19 Feb 2021 20:42:59.031[RTCM-LIVE-SCM1]: 2021/02/19 18:42:57 [ERR] yamux: keepalive failed: i/o deadline reached
19 Feb 2021 20:42:59.031[RTCM-LIVE-SCM1]: 2021-02-19T18:42:57.048Z [ERROR] agent.client: RPC failed to server: method=Coordinate.Update server=172.20.200.36:8300 error="rpc error making call: EOF"
19 Feb 2021 20:42:59.031[RTCM-LIVE-SCM1]: 2021-02-19T18:42:57.048Z [ERROR] agent.client: RPC failed to server: method=Session.Renew server=172.20.200.36:8300 error="rpc error making call: EOF"
19 Feb 2021 20:42:59.031[RTCM-LIVE-SCM1]: 2021-02-19T18:42:57.048Z [DEBUG] agent.client.manager: cycled away from server: server="HL-L-CON-2 (Addr: tcp/172.20.200.36:8300) (DC: dc1)"
19 Feb 2021 20:42:59.031[RTCM-LIVE-SCM1]: 2021-02-19T18:42:57.048Z [DEBUG] agent.client.manager: pinging server failed: server="HL-L-CON-2 (Addr: tcp/172.20.200.36:8300) (DC: dc1)" error="rpc error making call: EOF"
19 Feb 2021 20:42:59.031[RTCM-LIVE-SCM1]: 2021-02-19T18:42:57.048Z [ERROR] agent: Coordinate update error: error="rpc error making call: EOF"
19 Feb 2021 20:42:59.031[RTCM-LIVE-SCM1]: 2021-02-19T18:42:57.048Z [DEBUG] agent.tlsutil: OutgoingRPCWrapper: version=1
19 Feb 2021 20:42:59.031[RTCM-LIVE-SCM1]: 2021-02-19T18:42:57.048Z [ERROR] agent.client: RPC failed to server: method=KVS.Get server=172.20.200.36:8300 error="rpc error making call: EOF"
19 Feb 2021 20:42:59.031[RTCM-LIVE-SCM1]: 2021-02-19T18:42:57.048Z [ERROR] agent.http: Request error: method=PUT url=/v1/session/renew/65870a4b-3e1d-7ddd-fd36-e1bf1d6c3f2c from=127.0.0.1:52930 error="rpc error making call: EOF"
19 Feb 2021 20:42:59.031[RTCM-LIVE-SCM1]: 2021-02-19T18:42:57.048Z [ERROR] agent.http: Request error: method=GET url=/v1/kv/service/scm/leader?consistent&index=7189585 from=127.0.0.1:62906 error="rpc error making call: EOF"

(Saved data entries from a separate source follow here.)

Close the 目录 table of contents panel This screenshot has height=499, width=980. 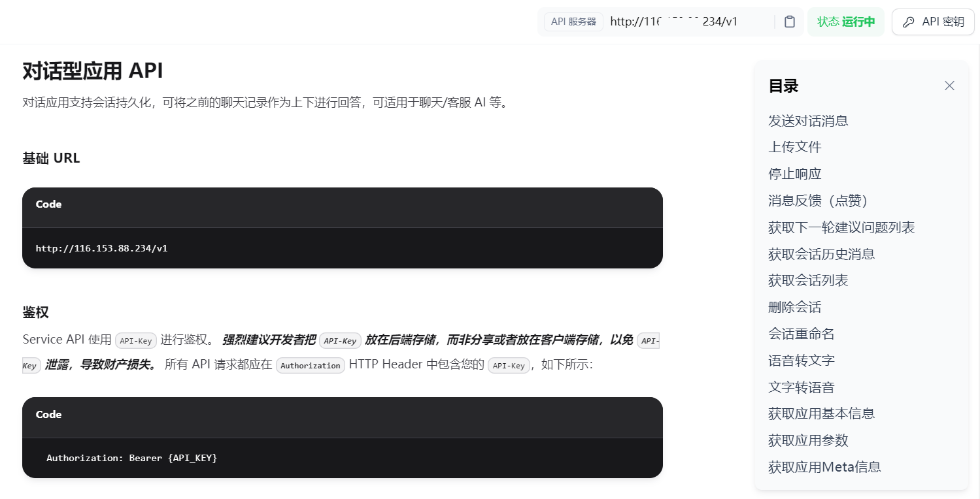[949, 86]
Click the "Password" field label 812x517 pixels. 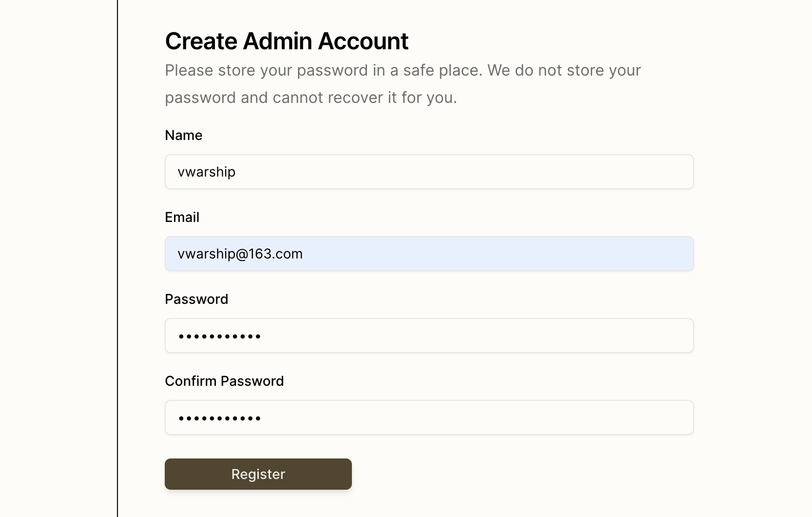tap(196, 299)
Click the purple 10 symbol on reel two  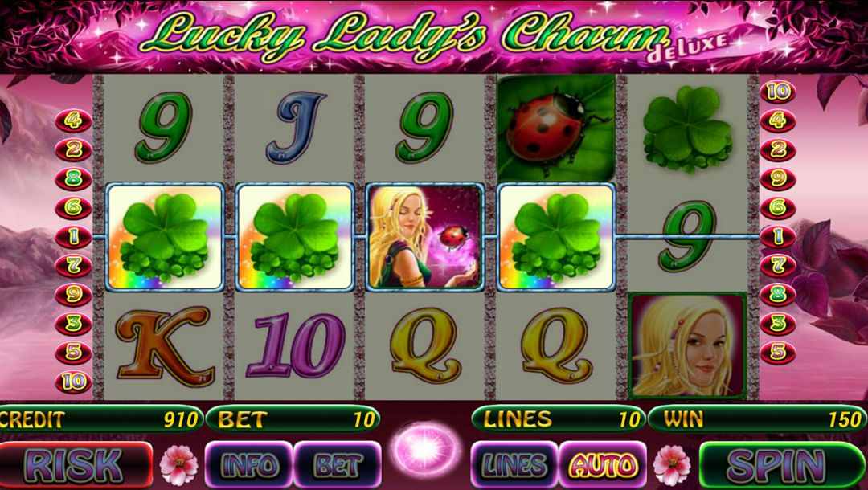(295, 345)
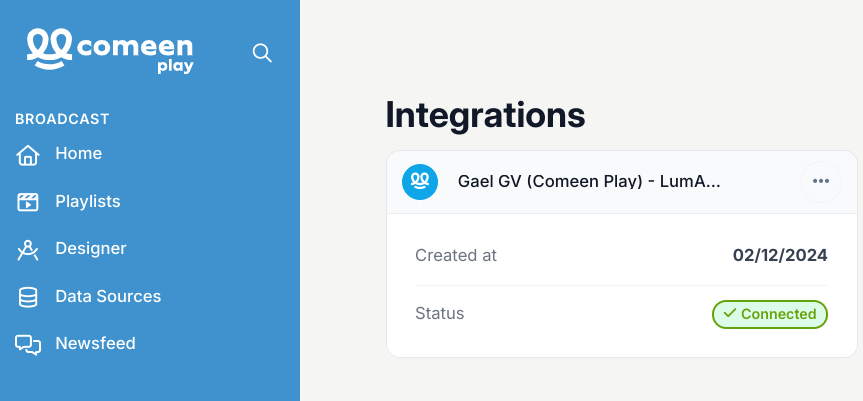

But the cluster still continued to think that the failed node was part of it, and didn't even attempt to remove the failed node:

19 Feb 2021 20:42:59.031[RTCM-LIVE-SCM1]: 2021-02-19T18:42:57.048Z [DEBUG] agent.client.manager: Rebalanced servers, new active server: number_of_servers=3 active_server="HL-L-CON-1 (Addr: tcp/172.20.100.161:8300) (DC: dc1)"

Until eventually after quite some time (~55min) the server was recognized as failed and removed forcefully...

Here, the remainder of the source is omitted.